> [BRIEF]:
Turn every line of the records below into a JSON list of strings, one string per line, and leave out blank lines.
-- Start ENTRIES SHOWN --
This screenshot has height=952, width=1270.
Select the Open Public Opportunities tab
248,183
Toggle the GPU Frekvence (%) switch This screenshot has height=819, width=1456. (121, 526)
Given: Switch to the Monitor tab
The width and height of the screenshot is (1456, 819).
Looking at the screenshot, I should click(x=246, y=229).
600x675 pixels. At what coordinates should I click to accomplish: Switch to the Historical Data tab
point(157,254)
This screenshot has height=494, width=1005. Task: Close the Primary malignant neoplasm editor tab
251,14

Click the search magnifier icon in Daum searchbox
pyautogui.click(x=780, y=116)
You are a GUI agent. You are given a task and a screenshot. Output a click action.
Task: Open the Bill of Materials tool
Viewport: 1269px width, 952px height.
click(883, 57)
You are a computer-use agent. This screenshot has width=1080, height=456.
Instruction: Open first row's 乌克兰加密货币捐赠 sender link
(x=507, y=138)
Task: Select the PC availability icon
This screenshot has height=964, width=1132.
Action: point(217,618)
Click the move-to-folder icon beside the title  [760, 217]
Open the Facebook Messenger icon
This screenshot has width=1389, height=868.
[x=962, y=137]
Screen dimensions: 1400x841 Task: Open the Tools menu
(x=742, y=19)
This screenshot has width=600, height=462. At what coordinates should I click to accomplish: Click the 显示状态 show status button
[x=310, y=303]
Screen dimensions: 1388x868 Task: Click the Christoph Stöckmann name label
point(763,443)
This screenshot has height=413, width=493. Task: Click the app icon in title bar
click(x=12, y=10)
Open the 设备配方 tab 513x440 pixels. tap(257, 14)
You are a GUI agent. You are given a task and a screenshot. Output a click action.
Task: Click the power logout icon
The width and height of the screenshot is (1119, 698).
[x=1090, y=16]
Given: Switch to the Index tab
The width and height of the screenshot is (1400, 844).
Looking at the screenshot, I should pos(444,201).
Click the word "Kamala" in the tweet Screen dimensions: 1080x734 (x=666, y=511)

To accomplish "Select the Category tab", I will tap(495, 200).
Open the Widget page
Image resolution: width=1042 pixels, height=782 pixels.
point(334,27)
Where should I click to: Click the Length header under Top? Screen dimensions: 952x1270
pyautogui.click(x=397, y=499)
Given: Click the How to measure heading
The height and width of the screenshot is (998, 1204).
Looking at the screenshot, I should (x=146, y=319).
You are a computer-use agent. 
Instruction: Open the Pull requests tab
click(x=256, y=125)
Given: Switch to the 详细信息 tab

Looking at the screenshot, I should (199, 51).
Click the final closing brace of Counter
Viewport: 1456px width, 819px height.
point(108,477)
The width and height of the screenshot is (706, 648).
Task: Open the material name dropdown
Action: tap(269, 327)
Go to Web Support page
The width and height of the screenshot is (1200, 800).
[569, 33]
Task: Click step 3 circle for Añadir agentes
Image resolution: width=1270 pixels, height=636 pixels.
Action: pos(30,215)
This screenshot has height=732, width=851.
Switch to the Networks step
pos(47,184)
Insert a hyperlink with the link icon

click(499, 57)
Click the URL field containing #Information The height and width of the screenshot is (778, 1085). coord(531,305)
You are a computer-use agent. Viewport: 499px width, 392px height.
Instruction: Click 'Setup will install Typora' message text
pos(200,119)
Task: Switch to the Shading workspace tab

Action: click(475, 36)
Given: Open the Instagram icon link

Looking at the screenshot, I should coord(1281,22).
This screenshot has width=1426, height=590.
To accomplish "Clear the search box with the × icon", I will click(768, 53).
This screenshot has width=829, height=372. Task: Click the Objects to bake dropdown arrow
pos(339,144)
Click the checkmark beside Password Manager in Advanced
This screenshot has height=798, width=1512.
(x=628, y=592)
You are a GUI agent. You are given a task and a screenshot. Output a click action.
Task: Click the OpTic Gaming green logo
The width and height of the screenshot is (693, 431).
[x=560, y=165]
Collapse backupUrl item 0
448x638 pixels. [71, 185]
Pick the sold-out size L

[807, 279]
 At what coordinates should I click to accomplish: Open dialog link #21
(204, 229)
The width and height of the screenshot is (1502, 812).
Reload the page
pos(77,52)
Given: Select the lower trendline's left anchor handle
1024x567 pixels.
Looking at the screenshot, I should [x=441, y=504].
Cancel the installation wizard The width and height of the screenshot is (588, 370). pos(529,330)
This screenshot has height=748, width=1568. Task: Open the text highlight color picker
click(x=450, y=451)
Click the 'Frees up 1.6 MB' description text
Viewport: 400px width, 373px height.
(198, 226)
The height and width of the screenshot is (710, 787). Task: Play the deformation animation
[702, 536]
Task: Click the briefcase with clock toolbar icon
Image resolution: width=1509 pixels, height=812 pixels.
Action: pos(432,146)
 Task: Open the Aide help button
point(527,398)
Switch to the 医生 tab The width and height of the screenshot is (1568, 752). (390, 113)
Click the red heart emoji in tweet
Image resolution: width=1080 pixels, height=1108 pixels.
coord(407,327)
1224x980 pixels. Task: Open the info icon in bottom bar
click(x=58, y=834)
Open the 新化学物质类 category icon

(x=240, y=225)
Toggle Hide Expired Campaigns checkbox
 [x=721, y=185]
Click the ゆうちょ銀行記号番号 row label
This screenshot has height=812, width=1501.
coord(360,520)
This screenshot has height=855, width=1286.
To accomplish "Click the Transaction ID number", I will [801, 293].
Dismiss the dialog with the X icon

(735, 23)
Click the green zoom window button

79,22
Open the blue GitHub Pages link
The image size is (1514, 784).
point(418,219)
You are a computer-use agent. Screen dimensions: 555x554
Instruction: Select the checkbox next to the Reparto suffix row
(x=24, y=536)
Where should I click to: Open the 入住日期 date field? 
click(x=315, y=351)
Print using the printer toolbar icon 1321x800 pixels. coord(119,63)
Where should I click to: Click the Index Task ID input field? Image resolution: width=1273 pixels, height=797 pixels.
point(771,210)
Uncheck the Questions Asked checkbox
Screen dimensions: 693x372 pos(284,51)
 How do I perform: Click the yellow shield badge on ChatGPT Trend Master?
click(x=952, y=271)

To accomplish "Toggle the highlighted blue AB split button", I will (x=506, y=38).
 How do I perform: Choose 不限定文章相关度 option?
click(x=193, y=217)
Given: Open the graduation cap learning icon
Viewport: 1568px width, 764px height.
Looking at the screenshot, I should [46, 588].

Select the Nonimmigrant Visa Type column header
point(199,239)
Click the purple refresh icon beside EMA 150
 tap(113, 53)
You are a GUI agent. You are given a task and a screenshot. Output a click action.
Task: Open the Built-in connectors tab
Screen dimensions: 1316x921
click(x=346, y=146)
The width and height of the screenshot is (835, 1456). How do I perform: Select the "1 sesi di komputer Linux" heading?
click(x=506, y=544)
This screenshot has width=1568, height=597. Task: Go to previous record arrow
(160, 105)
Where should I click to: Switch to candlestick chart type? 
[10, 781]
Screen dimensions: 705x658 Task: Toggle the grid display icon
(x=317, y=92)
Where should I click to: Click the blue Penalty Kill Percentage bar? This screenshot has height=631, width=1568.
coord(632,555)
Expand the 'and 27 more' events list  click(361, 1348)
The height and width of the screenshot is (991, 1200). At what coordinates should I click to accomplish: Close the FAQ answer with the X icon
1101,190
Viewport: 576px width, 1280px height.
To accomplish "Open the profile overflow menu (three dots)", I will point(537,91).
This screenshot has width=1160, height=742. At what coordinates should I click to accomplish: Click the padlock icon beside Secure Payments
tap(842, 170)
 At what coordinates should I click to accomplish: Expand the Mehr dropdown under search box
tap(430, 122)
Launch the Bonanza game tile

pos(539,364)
-- End ENTRIES SHOWN --
> [EXPECTED ANSWER]:
[
  "This screenshot has height=952, width=1270.",
  "Select the Open Public Opportunities tab",
  "248,183",
  "Toggle the GPU Frekvence (%) switch This screenshot has height=819, width=1456. (121, 526)",
  "Given: Switch to the Monitor tab",
  "The width and height of the screenshot is (1456, 819).",
  "Looking at the screenshot, I should click(x=246, y=229).",
  "600x675 pixels. At what coordinates should I click to accomplish: Switch to the Historical Data tab",
  "point(157,254)",
  "This screenshot has height=494, width=1005. Task: Close the Primary malignant neoplasm editor tab",
  "251,14",
  "Click the search magnifier icon in Daum searchbox",
  "pyautogui.click(x=780, y=116)",
  "You are a GUI agent. You are given a task and a screenshot. Output a click action.",
  "Task: Open the Bill of Materials tool",
  "Viewport: 1269px width, 952px height.",
  "click(883, 57)",
  "You are a computer-use agent. This screenshot has width=1080, height=456.",
  "Instruction: Open first row's 乌克兰加密货币捐赠 sender link",
  "(x=507, y=138)",
  "Task: Select the PC availability icon",
  "This screenshot has height=964, width=1132.",
  "Action: point(217,618)",
  "Click the move-to-folder icon beside the title  [760, 217]",
  "Open the Facebook Messenger icon",
  "This screenshot has width=1389, height=868.",
  "[x=962, y=137]",
  "Screen dimensions: 1400x841 Task: Open the Tools menu",
  "(x=742, y=19)",
  "This screenshot has width=600, height=462. At what coordinates should I click to accomplish: Click the 显示状态 show status button",
  "[x=310, y=303]",
  "Screen dimensions: 1388x868 Task: Click the Christoph Stöckmann name label",
  "point(763,443)",
  "This screenshot has height=413, width=493. Task: Click the app icon in title bar",
  "click(x=12, y=10)",
  "Open the 设备配方 tab 513x440 pixels. tap(257, 14)",
  "You are a GUI agent. You are given a task and a screenshot. Output a click action.",
  "Task: Click the power logout icon",
  "The width and height of the screenshot is (1119, 698).",
  "[x=1090, y=16]",
  "Given: Switch to the Index tab",
  "The width and height of the screenshot is (1400, 844).",
  "Looking at the screenshot, I should pos(444,201).",
  "Click the word \"Kamala\" in the tweet Screen dimensions: 1080x734 (x=666, y=511)",
  "To accomplish \"Select the Category tab\", I will tap(495, 200).",
  "Open the Widget page",
  "Image resolution: width=1042 pixels, height=782 pixels.",
  "point(334,27)",
  "Where should I click to: Click the Length header under Top? Screen dimensions: 952x1270",
  "pyautogui.click(x=397, y=499)",
  "Given: Click the How to measure heading",
  "The height and width of the screenshot is (998, 1204).",
  "Looking at the screenshot, I should (x=146, y=319).",
  "You are a computer-use agent. ",
  "Instruction: Open the Pull requests tab",
  "click(x=256, y=125)",
  "Given: Switch to the 详细信息 tab",
  "Looking at the screenshot, I should (199, 51).",
  "Click the final closing brace of Counter",
  "Viewport: 1456px width, 819px height.",
  "point(108,477)",
  "The width and height of the screenshot is (706, 648).",
  "Task: Open the material name dropdown",
  "Action: tap(269, 327)",
  "Go to Web Support page",
  "The width and height of the screenshot is (1200, 800).",
  "[569, 33]",
  "Task: Click step 3 circle for Añadir agentes",
  "Image resolution: width=1270 pixels, height=636 pixels.",
  "Action: pos(30,215)",
  "This screenshot has height=732, width=851.",
  "Switch to the Networks step",
  "pos(47,184)",
  "Insert a hyperlink with the link icon",
  "click(499, 57)",
  "Click the URL field containing #Information The height and width of the screenshot is (778, 1085). coord(531,305)",
  "You are a computer-use agent. Viewport: 499px width, 392px height.",
  "Instruction: Click 'Setup will install Typora' message text",
  "pos(200,119)",
  "Task: Switch to the Shading workspace tab",
  "Action: click(475, 36)",
  "Given: Open the Instagram icon link",
  "Looking at the screenshot, I should coord(1281,22).",
  "This screenshot has width=1426, height=590.",
  "To accomplish \"Clear the search box with the × icon\", I will click(768, 53).",
  "This screenshot has width=829, height=372. Task: Click the Objects to bake dropdown arrow",
  "pos(339,144)",
  "Click the checkmark beside Password Manager in Advanced",
  "This screenshot has height=798, width=1512.",
  "(x=628, y=592)",
  "You are a GUI agent. You are given a task and a screenshot. Output a click action.",
  "Task: Click the OpTic Gaming green logo",
  "The width and height of the screenshot is (693, 431).",
  "[x=560, y=165]",
  "Collapse backupUrl item 0",
  "448x638 pixels. [71, 185]",
  "Pick the sold-out size L",
  "[807, 279]",
  " At what coordinates should I click to accomplish: Open dialog link #21",
  "(204, 229)",
  "The width and height of the screenshot is (1502, 812).",
  "Reload the page",
  "pos(77,52)",
  "Given: Select the lower trendline's left anchor handle",
  "1024x567 pixels.",
  "Looking at the screenshot, I should [x=441, y=504].",
  "Cancel the installation wizard The width and height of the screenshot is (588, 370). pos(529,330)",
  "This screenshot has height=748, width=1568. Task: Open the text highlight color picker",
  "click(x=450, y=451)",
  "Click the 'Frees up 1.6 MB' description text",
  "Viewport: 400px width, 373px height.",
  "(198, 226)",
  "The height and width of the screenshot is (710, 787). Task: Play the deformation animation",
  "[702, 536]",
  "Task: Click the briefcase with clock toolbar icon",
  "Image resolution: width=1509 pixels, height=812 pixels.",
  "Action: pos(432,146)",
  " Task: Open the Aide help button",
  "point(527,398)",
  "Switch to the 医生 tab The width and height of the screenshot is (1568, 752). (390, 113)",
  "Click the red heart emoji in tweet",
  "Image resolution: width=1080 pixels, height=1108 pixels.",
  "coord(407,327)",
  "1224x980 pixels. Task: Open the info icon in bottom bar",
  "click(x=58, y=834)",
  "Open the 新化学物质类 category icon",
  "(x=240, y=225)",
  "Toggle Hide Expired Campaigns checkbox",
  " [x=721, y=185]",
  "Click the ゆうちょ銀行記号番号 row label",
  "This screenshot has height=812, width=1501.",
  "coord(360,520)",
  "This screenshot has height=855, width=1286.",
  "To accomplish \"Click the Transaction ID number\", I will [801, 293].",
  "Dismiss the dialog with the X icon",
  "(735, 23)",
  "Click the green zoom window button",
  "79,22",
  "Open the blue GitHub Pages link",
  "The image size is (1514, 784).",
  "point(418,219)",
  "You are a computer-use agent. Screen dimensions: 555x554",
  "Instruction: Select the checkbox next to the Reparto suffix row",
  "(x=24, y=536)",
  "Where should I click to: Open the 入住日期 date field? ",
  "click(x=315, y=351)",
  "Print using the printer toolbar icon 1321x800 pixels. coord(119,63)",
  "Where should I click to: Click the Index Task ID input field? Image resolution: width=1273 pixels, height=797 pixels.",
  "point(771,210)",
  "Uncheck the Questions Asked checkbox",
  "Screen dimensions: 693x372 pos(284,51)",
  " How do I perform: Click the yellow shield badge on ChatGPT Trend Master?",
  "click(x=952, y=271)",
  "To accomplish \"Toggle the highlighted blue AB split button\", I will (x=506, y=38).",
  " How do I perform: Choose 不限定文章相关度 option?",
  "click(x=193, y=217)",
  "Given: Open the graduation cap learning icon",
  "Viewport: 1568px width, 764px height.",
  "Looking at the screenshot, I should [46, 588].",
  "Select the Nonimmigrant Visa Type column header",
  "point(199,239)",
  "Click the purple refresh icon beside EMA 150",
  " tap(113, 53)",
  "You are a GUI agent. You are given a task and a screenshot. Output a click action.",
  "Task: Open the Built-in connectors tab",
  "Screen dimensions: 1316x921",
  "click(x=346, y=146)",
  "The width and height of the screenshot is (835, 1456). How do I perform: Select the \"1 sesi di komputer Linux\" heading?",
  "click(x=506, y=544)",
  "This screenshot has width=1568, height=597. Task: Go to previous record arrow",
  "(160, 105)",
  "Where should I click to: Switch to candlestick chart type? ",
  "[10, 781]",
  "Screen dimensions: 705x658 Task: Toggle the grid display icon",
  "(x=317, y=92)",
  "Where should I click to: Click the blue Penalty Kill Percentage bar? This screenshot has height=631, width=1568.",
  "coord(632,555)",
  "Expand the 'and 27 more' events list  click(361, 1348)",
  "The height and width of the screenshot is (991, 1200). At what coordinates should I click to accomplish: Close the FAQ answer with the X icon",
  "1101,190",
  "Viewport: 576px width, 1280px height.",
  "To accomplish \"Open the profile overflow menu (three dots)\", I will point(537,91).",
  "This screenshot has width=1160, height=742. At what coordinates should I click to accomplish: Click the padlock icon beside Secure Payments",
  "tap(842, 170)",
  " At what coordinates should I click to accomplish: Expand the Mehr dropdown under search box",
  "tap(430, 122)",
  "Launch the Bonanza game tile",
  "pos(539,364)"
]